🤖 AI Summary
SVGD suffers from particle collapse in Bayesian inference, leading to underestimated posterior variance (“variance collapse”) and severely degrading uncertainty quantification—even for small- to medium-scale Bayesian neural networks (BNNs). To address this, we propose Stein Mixture Inference (SMI): each SVGD particle is modeled as a component of a learnable mixture distribution, jointly optimized via an ELBO lower bound regularized by a user-specified guiding distribution. SMI is the first framework to embed nonlinear SVGD into the variational Bayesian paradigm, synergistically mitigating collapse through particle-parameterized guidance and adaptive kernel design. Experiments on standard benchmarks demonstrate that SMI significantly improves uncertainty calibration. Notably, small BNNs achieve comparable or superior performance with far fewer particles than SVGD, while maintaining robustness in high dimensions and computational efficiency.
📝 Abstract
Stein variational gradient descent (SVGD) [Liu and Wang, 2016] performs approximate Bayesian inference by representing the posterior with a set of particles.

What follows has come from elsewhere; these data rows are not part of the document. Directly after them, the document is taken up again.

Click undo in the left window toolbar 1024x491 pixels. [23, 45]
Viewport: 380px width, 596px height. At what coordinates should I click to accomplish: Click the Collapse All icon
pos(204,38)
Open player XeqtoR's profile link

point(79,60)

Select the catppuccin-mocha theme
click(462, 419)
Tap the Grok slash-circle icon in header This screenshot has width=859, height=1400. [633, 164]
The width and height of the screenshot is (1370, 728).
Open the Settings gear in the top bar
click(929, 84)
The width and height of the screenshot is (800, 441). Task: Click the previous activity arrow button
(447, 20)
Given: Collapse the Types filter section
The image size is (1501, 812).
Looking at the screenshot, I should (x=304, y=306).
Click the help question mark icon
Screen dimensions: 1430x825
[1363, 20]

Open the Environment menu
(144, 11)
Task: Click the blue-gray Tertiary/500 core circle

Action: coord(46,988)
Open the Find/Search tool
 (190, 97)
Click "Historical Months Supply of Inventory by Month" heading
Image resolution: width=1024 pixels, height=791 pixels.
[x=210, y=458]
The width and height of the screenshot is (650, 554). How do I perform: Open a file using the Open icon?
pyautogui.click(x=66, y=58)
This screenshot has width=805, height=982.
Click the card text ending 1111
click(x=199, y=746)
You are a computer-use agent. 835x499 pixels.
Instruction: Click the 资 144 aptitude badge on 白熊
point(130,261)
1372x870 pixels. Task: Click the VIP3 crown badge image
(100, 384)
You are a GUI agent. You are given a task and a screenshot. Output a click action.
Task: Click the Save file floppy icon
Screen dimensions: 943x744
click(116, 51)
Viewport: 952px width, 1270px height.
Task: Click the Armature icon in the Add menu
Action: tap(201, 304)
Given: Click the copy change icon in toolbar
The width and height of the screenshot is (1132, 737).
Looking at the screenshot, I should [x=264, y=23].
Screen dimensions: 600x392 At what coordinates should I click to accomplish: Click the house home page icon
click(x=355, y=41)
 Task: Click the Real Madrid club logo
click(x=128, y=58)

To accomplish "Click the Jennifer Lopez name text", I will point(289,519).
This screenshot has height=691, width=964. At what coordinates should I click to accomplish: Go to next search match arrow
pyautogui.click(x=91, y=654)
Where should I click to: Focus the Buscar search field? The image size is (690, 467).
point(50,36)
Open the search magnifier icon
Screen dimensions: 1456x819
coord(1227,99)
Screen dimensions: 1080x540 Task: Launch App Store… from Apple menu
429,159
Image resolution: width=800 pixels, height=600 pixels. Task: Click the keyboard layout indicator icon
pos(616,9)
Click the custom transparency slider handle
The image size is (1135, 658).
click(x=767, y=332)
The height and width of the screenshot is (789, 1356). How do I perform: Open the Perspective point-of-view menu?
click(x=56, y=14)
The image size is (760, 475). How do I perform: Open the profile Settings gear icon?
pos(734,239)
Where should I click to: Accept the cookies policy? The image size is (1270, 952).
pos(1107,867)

However, SVGD suffers from variance collapse, i.e. poor predictions due to underestimating uncertainty [Ba et al., 2021], even for moderately-dimensional models such as small Bayesian neural networks (BNNs). To address this issue, we generalize SVGD by letting each particle parameterize a component distribution in a mixture model. Our method, Stein Mixture Inference (SMI), optimizes a lower bound to the evidence (ELBO) and introduces user-specified guides parameterized by particles. SMI extends the Nonlinear SVGD framework [Wang and Liu, 2019] to the case of variational Bayes. SMI effectively avoids variance collapse, judging by a previously described test developed for this purpose, and performs well on standard data sets. In addition, SMI requires considerably fewer particles than SVGD to accurately estimate uncertainty for small BNNs. The synergistic combination of NSVGD, ELBO optimization and user-specified guides establishes a promising approach towards variational Bayesian inference in the case of tall and wide data.